See: http://www.statmethods.net/stats/rdiagnostics.html
par(mfrow=c(1,3))
shapiro.test(fit.rl$residuals)
##
## Shapiro-Wilk normality test
##
## data: fit.rl$residuals
## W = 0.95716, p-value = 0.7094
hist(fit.rl$residuals)
qqPlot(fit.rl,main="Q-Q Plot")
## Robert I. Kabacoff R code
residplot <- function(fit, nbreaks=10) {
z <- rstudent(fit)
hist(z, breaks=nbreaks, freq=FALSE,
xlab="Studentized Residual",
main="Distribution of Errors")
rug(jitter(z), col="brown")
curve(dnorm(x, mean=mean(z), sd=sd(z)),
add=TRUE, col="blue", lwd=2)
lines(density(z)$x, density(z)$y,
col="red", lwd=2, lty=2)
legend("topright",
legend = c( "Normal Curve", "Kernel Density Curve"),
lty=1:2, col=c("blue","red"), cex=.7)
}
residplot(fit.rl)
Very optimistic result for normality of errors test.
durbinWatsonTest(fit.rl)
## lag Autocorrelation D-W Statistic p-value
## 1 -0.09484196 1.918983 0.914
## Alternative hypothesis: rho != 0
The nonsignificant p-value (p=0.88) suggests a lack of autocorrelation, and conversely an independence of errors. Very nice result for our model.
crPlots(fit.rl)
The component plus residual plots confirm that we have met the linearity assumption. The form of the linear model seems to be appropriate for this dataset.
ncvTest(fit.rl)
## Non-constant Variance Score Test
## Variance formula: ~ fitted.values
## Chisquare = 0.07677836 Df = 1 p = 0.7817117
spreadLevelPlot(fit.rl)
##
## Suggested power transformation: 1.324579
The score test is nonsignificant (p = 0.78), suggesting that you’ve met the constant variance assumption. The points form a random horizontal band around a horizontal line of best fit.
library(gvlma)
gvmodel <- gvlma(fit.rl)
summary(gvmodel)
##
## Call:
## lm(formula = Range.m ~ Len.m, data = pzrk)
##
## Residuals:
## Min 1Q Median 3Q Max
## -587.7 -246.1 -112.5 212.3 856.6
##
## Coefficients:
## Estimate Std.
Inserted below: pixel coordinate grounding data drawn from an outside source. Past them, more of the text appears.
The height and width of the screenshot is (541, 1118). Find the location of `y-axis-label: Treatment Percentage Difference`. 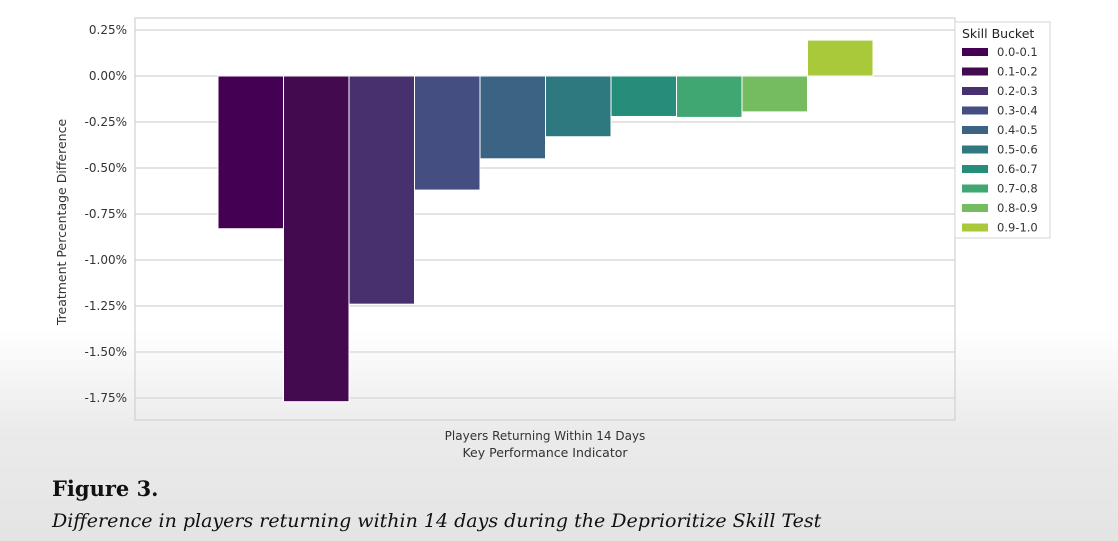

y-axis-label: Treatment Percentage Difference is located at coordinates (62, 223).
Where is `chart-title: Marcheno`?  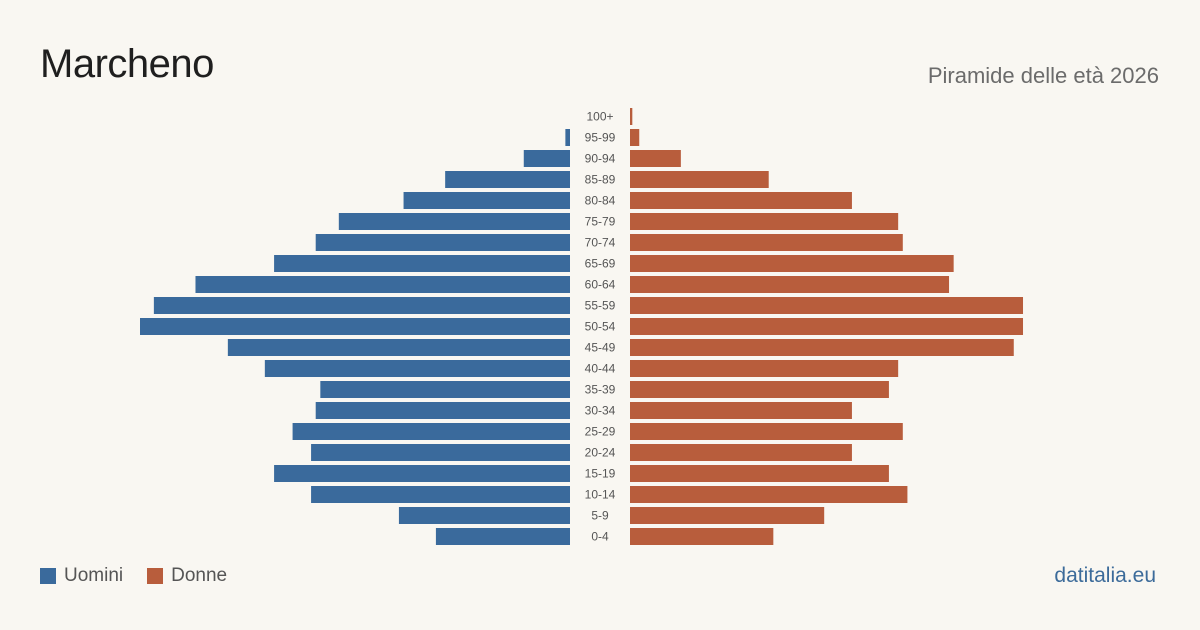
chart-title: Marcheno is located at coordinates (127, 64).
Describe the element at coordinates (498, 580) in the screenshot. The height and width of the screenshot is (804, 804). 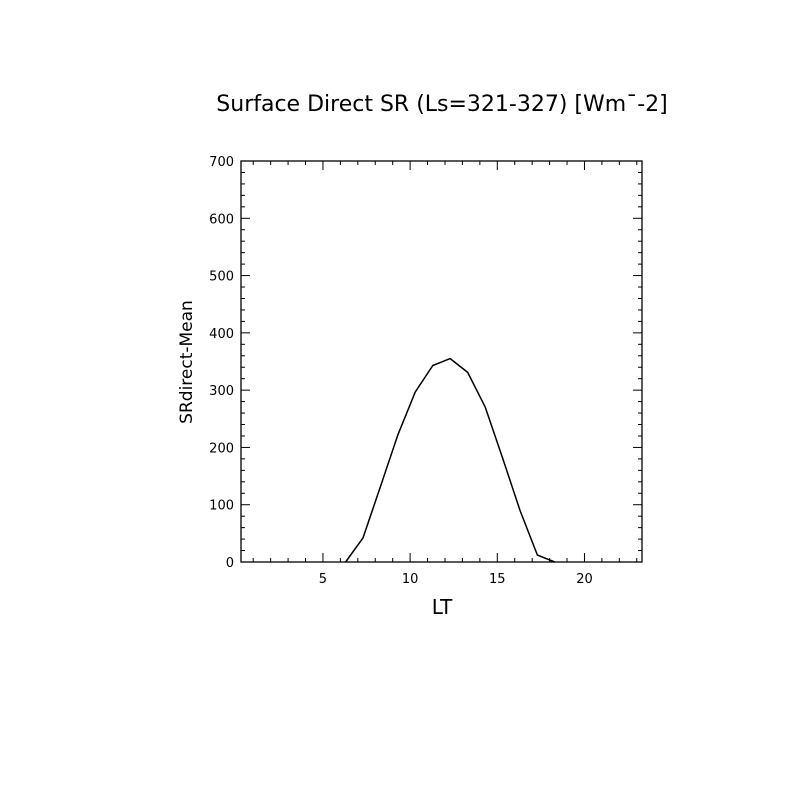
I see `x-tick-label: 15` at that location.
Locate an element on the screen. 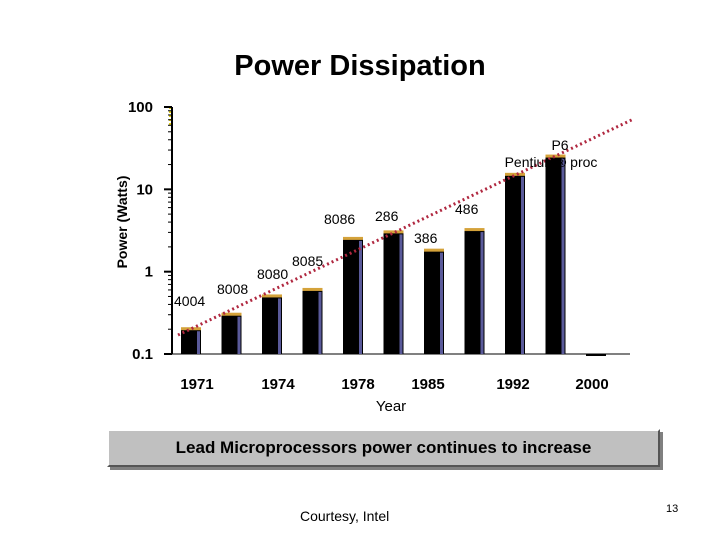 The width and height of the screenshot is (720, 540). courtesy-credit: Courtesy, Intel is located at coordinates (345, 516).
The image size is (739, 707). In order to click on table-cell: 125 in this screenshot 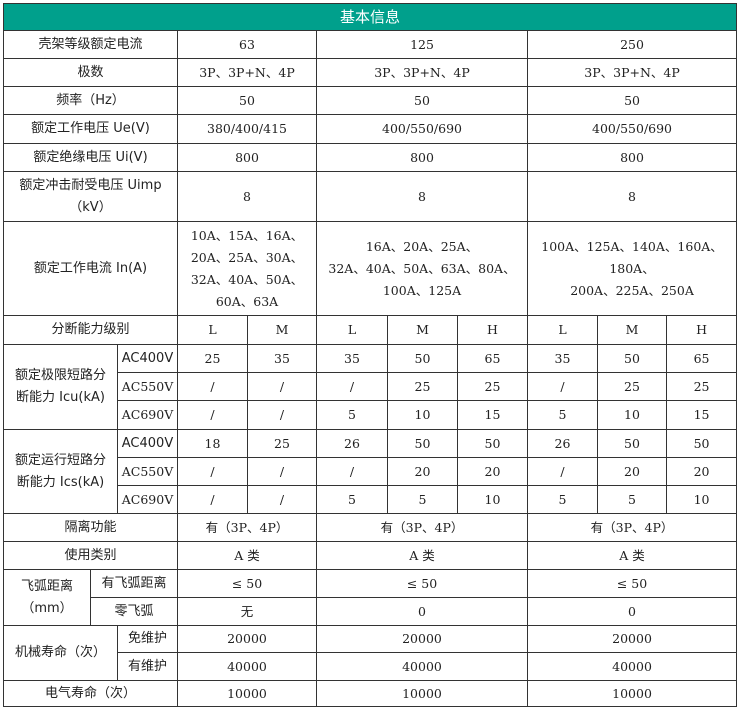, I will do `click(422, 44)`.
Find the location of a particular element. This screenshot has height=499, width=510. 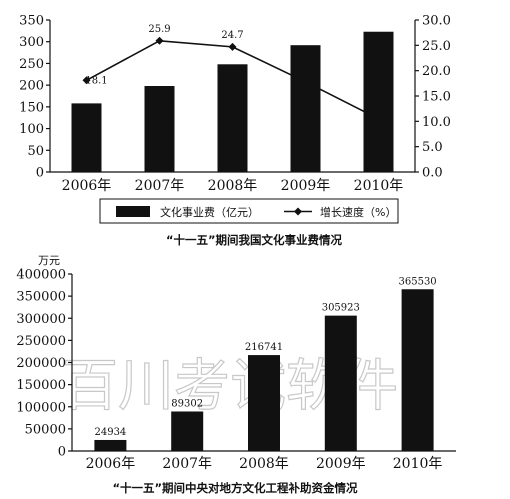

chart1-left-ticks: 0 50 100 150 200 250 300 350 is located at coordinates (34, 98).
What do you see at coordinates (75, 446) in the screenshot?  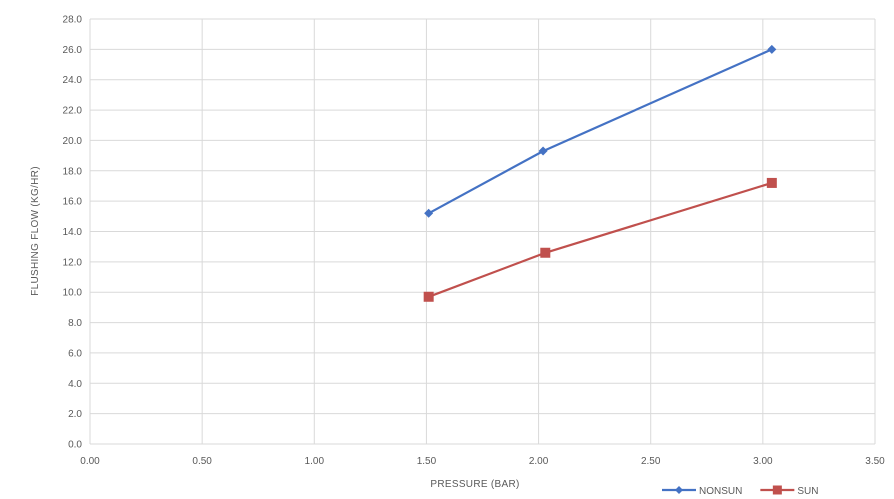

Error t value Pr(>|t|)
## (Intercept) -2757.0 1163.4 -2.370 0.0372 *
## Len.m 4832.1 760.2 6.357 5.4e-05 ***
## ---
## Signif. codes: 0 '***' 0.001 '**' 0.01 '*' 0.05 '.' 0.1 ' ' 1
##
## Residual standard error: 425.3 on 11 degrees of freedom
## Multiple R-squared: 0.786, Adjusted R-squared: 0.7666
## F-statistic: 40.41 on 1 and 11 DF, p-value: 5.396e-05
##
##
## ASSESSMENT OF THE LINEAR MODEL ASSUMPTIONS
## USING THE GLOBAL TEST ON 4 DEGREES-OF-FREEDOM:
## Level of Significance = 0.05
##
## Call:
## gvlma(x = fit.rl)
##
## Value p-value Decision
## Global Stat 0.779724 0.9411 Assumptions acceptable.
## Skewness 0.679624 0.4097 Assumptions acceptable.
## Kurtosis 0.047260 0.8279 Assumptions acceptable.
## Link Function 0.044552 0.8328 Assumptions acceptable.
## Heteroscedasticity 0.008289 0.9275 Assumptions acceptable.
par(mfrow=c(2,3))
plot(fit.rl,which = 1:6,labels.id = Name)
You can see from the printout (the Global Stat line) that the data meet all the statistical assumptions that go with the OLS regression model (p = 0.9411). Great! But some outliers are present according to Cook distance test: these observations aren’t predicted well by the model. Such things happen.